Она хотела влепить ему затрещину, но он удержал ее руку.
— Ладно, не дерись, я от тоски.
— Идиот.
— А чего ты хочешь? Ты ведь была и будешь ЖД, сама сказала. Следовательно, можешь меня рассматривать только в качестве потенциального дворника, — нет?
— Да какой из тебя дворник, ты в комнате ни разу не убрал, когда жил у меня…
— Ну, тогда это не было моей обязанностью.
— Если мы победим, — а мы победим, — сказала она серьезно, — я, конечно, буду растить ребенка одна. Ты мне не нужен в качестве побежденного. А ты, вероятно, будешь скитаться с остатками своей гвардии, вынужденно бегая по России, потому что придется скрываться. Иногда будешь забегать ко мне, и мы будем опять урывками встречаться в какой-то бане. Сыну я буду рассказывать, что ты на опасном задании, а дочери — что ты сволочь и вообще все мужики сволочи. Потом ты пробегаешь со своей сворой четыре года и добегаешься до национального сознания. Придешь и убьешь меня, потому что это единственное, что надо со мной сделать. А ребенка похитишь и будешь воспитывать в лесах, чтобы получился Тарзан или Тарзанка. Универсальный мститель.
— Никогда. Я наймусь дворецким в соседний дом и буду тобой любоваться, когда ты будешь ходить мимо… за молоком…
— Когда мы придем к власти, молоко будет течь из крана, — сказала она.

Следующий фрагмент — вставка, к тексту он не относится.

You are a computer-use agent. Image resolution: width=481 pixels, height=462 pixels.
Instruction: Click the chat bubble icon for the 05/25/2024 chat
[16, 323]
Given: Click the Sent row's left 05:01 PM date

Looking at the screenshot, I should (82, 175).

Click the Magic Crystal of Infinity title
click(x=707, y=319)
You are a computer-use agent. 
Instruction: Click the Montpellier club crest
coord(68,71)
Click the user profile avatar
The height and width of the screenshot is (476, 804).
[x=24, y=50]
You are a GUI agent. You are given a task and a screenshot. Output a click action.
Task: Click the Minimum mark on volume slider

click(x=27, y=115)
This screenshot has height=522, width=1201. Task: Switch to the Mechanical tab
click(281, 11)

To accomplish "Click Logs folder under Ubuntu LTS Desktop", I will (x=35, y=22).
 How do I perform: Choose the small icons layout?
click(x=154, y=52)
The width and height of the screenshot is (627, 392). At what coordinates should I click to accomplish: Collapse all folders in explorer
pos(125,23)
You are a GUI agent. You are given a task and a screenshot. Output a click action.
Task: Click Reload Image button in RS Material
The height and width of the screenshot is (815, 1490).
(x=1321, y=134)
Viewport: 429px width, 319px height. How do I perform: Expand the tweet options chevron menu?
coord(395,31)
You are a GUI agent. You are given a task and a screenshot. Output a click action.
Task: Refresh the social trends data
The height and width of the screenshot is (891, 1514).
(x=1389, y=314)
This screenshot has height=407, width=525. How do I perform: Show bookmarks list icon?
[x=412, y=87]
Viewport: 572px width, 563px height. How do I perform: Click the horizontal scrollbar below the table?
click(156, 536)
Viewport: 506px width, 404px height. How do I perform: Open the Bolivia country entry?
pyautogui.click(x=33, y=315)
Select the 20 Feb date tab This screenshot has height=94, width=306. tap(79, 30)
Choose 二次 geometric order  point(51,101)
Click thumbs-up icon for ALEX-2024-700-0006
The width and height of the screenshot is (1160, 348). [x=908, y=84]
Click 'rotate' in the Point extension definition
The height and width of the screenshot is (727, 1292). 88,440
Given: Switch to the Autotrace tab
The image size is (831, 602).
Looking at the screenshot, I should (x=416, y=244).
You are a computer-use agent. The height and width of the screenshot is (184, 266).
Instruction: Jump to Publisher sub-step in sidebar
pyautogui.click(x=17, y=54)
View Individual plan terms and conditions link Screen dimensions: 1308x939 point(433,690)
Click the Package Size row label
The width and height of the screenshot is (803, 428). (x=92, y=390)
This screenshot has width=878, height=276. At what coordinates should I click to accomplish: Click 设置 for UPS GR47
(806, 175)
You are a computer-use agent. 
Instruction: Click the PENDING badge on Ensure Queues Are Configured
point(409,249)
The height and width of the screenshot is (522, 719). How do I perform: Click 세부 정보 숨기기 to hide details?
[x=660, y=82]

— Господи, как я люблю тебя, Женя.
— И я тебя тоже, Володя. — Она редко называла его Володей, и он боялся, когда это случалось. Он вспомнил, как она прощалась с ним тогда, в каганатском аэропорту; он готов был разнести по бревну жалкую баньку, служившую им убежищем, и сжечь всю эту проклятую сырую землю вокруг, из-за которой они должны были теперь вот так… да и всю жизнь вот так…
— И спросить некого, да? Никто ведь не учил, как теперь со всем этим жить, — сказала она.
— Тысячи людей жили, и ничего.
— Тысячи людей жили до войны. А теперь война, причем, как всегда, гражданская.
— Тоже было. «Сорок первый».
— Нет, совсем другое дело. Там они оба варяги, только разного происхождения. Такое еще бывает. А мы два разных племени, совсем разных, и такое родство… Самое ужасное, что ты ведь тоже выполняешь программу, только не знаешь, какую. Я знаю, а у вас она скрыта. Наверное, такой ужас, что вы можете не выдержать. Что-нибудь гораздо страшнее, чем у нас.
— Нет у меня общей программы, — сказал Волохов. — Моя программа — быть с тобой, и только.
— Нет, так не бывает. Ладно, мне пора.
— Никуда тебе не пора.
— Точно пора. Главная драма в мире знаешь что? Что надо вставать.
— Я первым выйду.
— Никуда ты не выйдешь первым. Здесь наша территория. Если тебя возьмут, а я в это время в бане — что люди подумают? Помыться пошла? Сиди и выходи только по моему звонку. Я тебе по мобиле прозвонюсь, у меня не слушают.
— Женька!
— Все, Вол, все. Завтра на том же месте, в тот же час.
Она быстро обхватила его голову, чмокнула в угол рта и вышла, прихватив уродливую полевую сумку-планшет. Волохов сидел на полке и тихо ненавидел себя. Через десять минут заверещал мобильник.
— Да!
— Выходи, все чисто. До завтра.
— Женька! — простонал он, но она уже отключила связь. Волохов вышел из баньки и огородами пошел в Дегунино — деревню в трех верстах от Грачева, где расквартировалась по избам его летучая гвардия, будущий оплот национального самосознания.